Il timore delle cancellerie occidentali è che Erdogan continui nella deriva autoritaria che ha segnato l'ultima parte del suo mandato. Dopo gli strappi costituzionali, le restrizioni all'opposizione e l'isolamento internazionale, le prime mosse di Ankara mostrano che guarda, per uscire dalla crisi, alla Russia - che così potrebbe aumentare il suo peso nella distribuzione energetica verso l'Europa - alla Cina e ai Paesi arabi. Venerdì 10 agosto si è saputo che si è tenuto un bilaterale telefonico tra Erdogan e il presidente russo Vladimir Putin, che ne ha subito approfittato per rilanciare «l'attuazione di alcuni progetti strategici congiunti» in campo energetico e infrastrutturale e che ha promesso di farsi carico delle forniture di materie prime della Turchia. Su questo fronte va tenuta in considerazione anche l'influenza cinese. Pechino già negli scorsi mesi ha bussato alla porta di Ankara e si è offerta come partner del Paese per accompagnarla nella sua riconversione energetica. Non a caso nel Nord Ovest della Turchia presto partiranno i lavori per la costruzione della terza centrale nucleare locale, che verrà finanziata dai russi, ma verrà costruita da imprese cinesi. Sempre Mosca e Pechino si fanno la lotta per accaparrarsi importanti commesse di rifornimenti militari.

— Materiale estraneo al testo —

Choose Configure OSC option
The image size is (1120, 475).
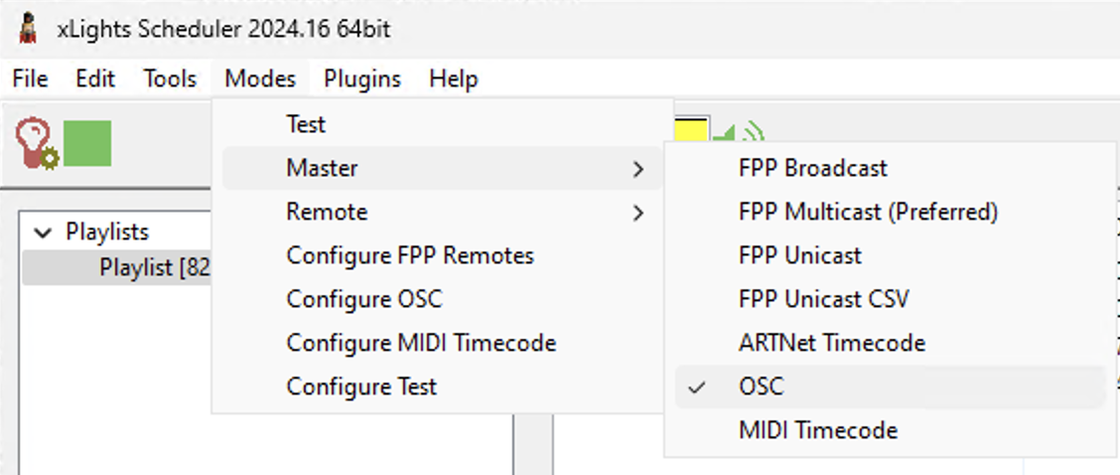(364, 299)
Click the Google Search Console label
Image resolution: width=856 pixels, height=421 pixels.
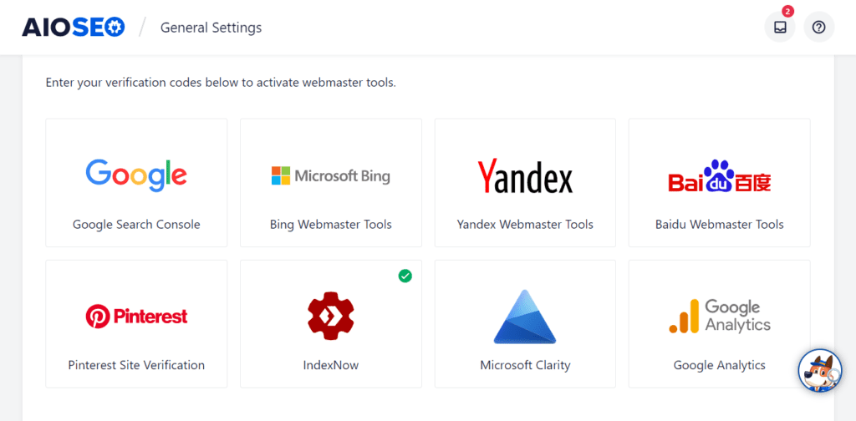pyautogui.click(x=136, y=224)
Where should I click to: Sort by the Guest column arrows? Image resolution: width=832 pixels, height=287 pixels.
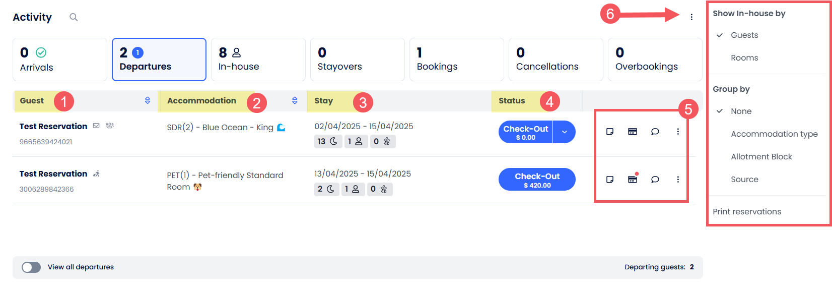coord(148,100)
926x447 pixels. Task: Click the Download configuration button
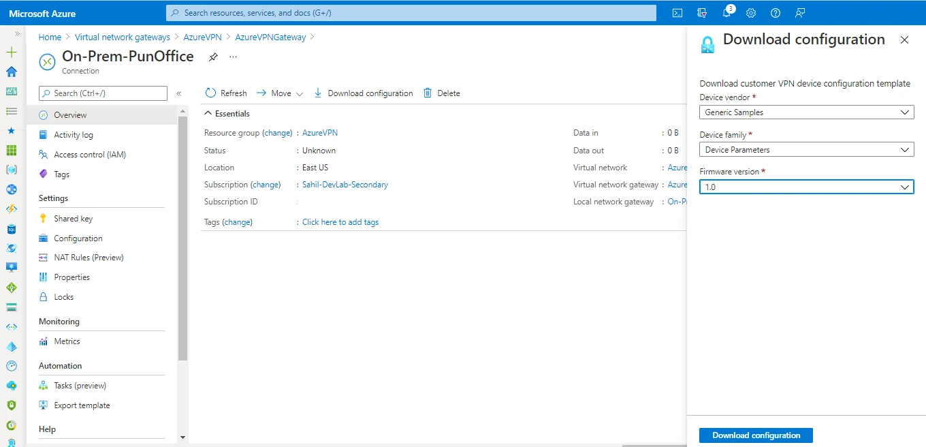tap(756, 435)
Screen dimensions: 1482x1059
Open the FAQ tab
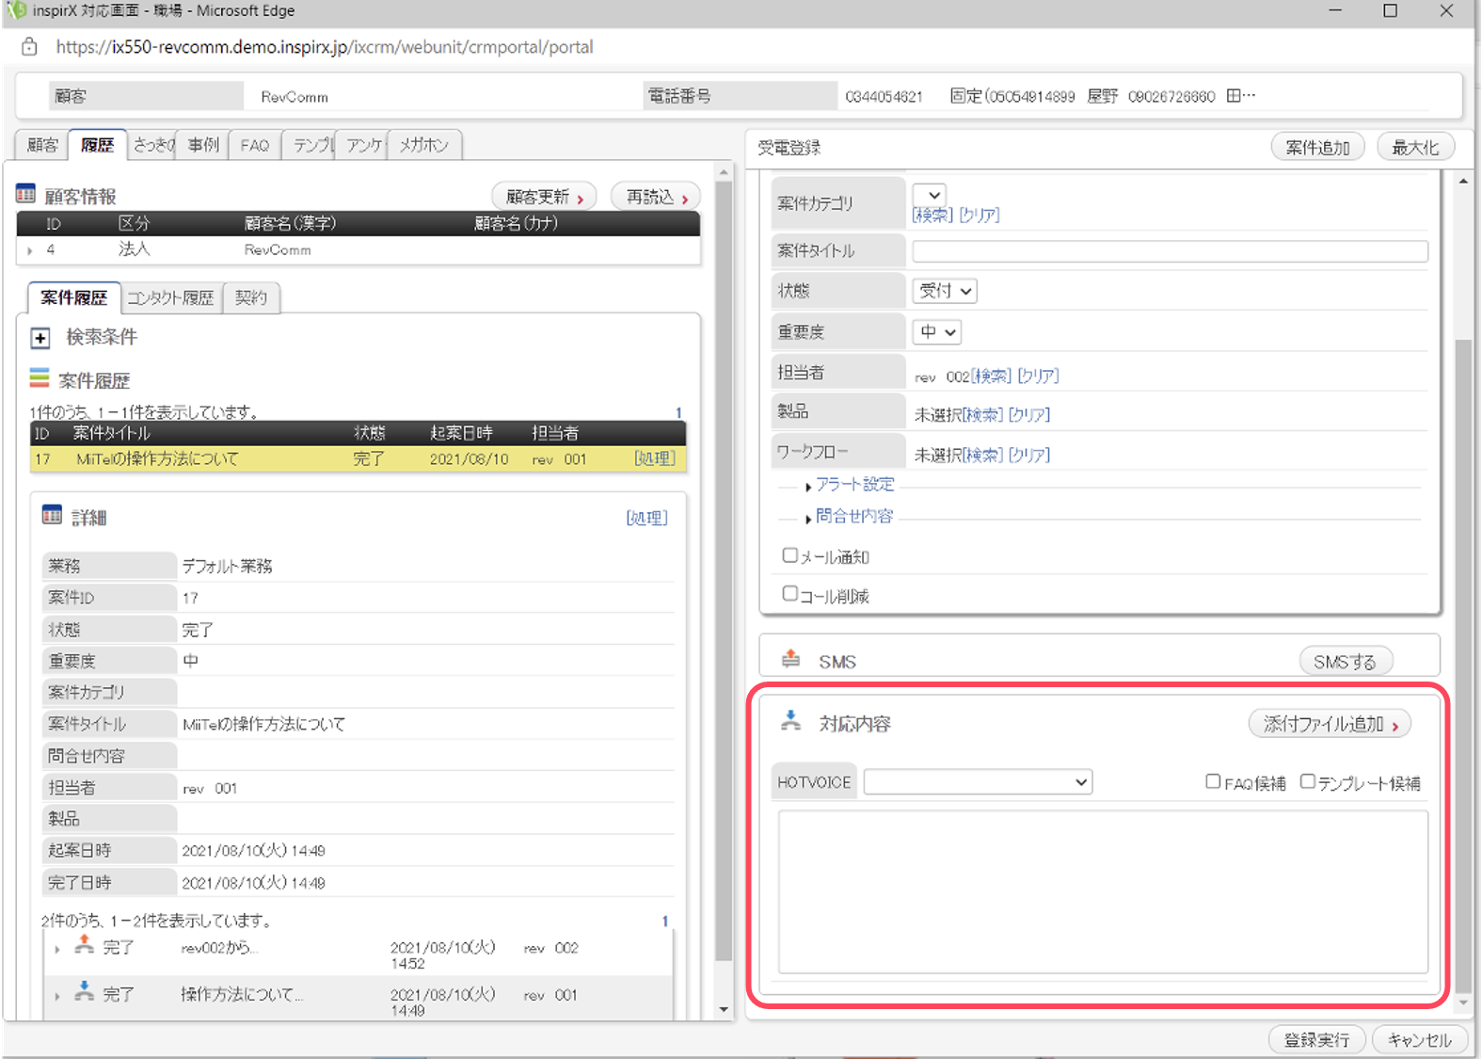(255, 145)
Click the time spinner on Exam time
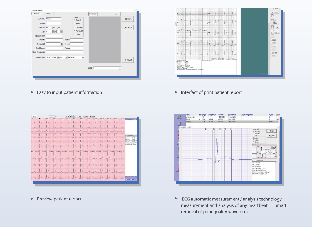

Proprio le armi sono lo strumento con il quale, poi, la Turchia si sta ritagliando uno spazio sempre più forte nel mondo arabo. Un tempo questa espansione era frenata dai vincoli della Nato, con gli Stati Uniti che non volevano creare tensioni con l'alleato storico dell'area, cioè l'Arabia Saudita. Negli ultimi mesi invece Ankara è sempre più presente sui dossier di Iran, Marocco ed Egitto. Chiaramente, più si acuirà la crisi economica, e più la Turchia si allontanerà dall'Europa. Ma questo metterà a rischio il sistema produttivo dei Dardanelli, che sfruttando una mirata politica di incentivi e le pressioni legate al suo ruolo nella Alleanza atlantica o la sua azione per frenare gli sbarchi di migranti verso l'Europa, ha visto migliaia di aziende Usa o della UE delocalizzare sul suo territorio. Se andassero avanti sia lo scontro sui dazi con Trump sia le polemiche con Bruxelles, Erdogan dovrà trovare nuovi partner. E con l'economia russa troppo legata all'energia, è facile immaginare che chiederà aiuto a investitori cinesi, come già fatto per il nucleare. Di conseguenza, l'Occidente si allontana.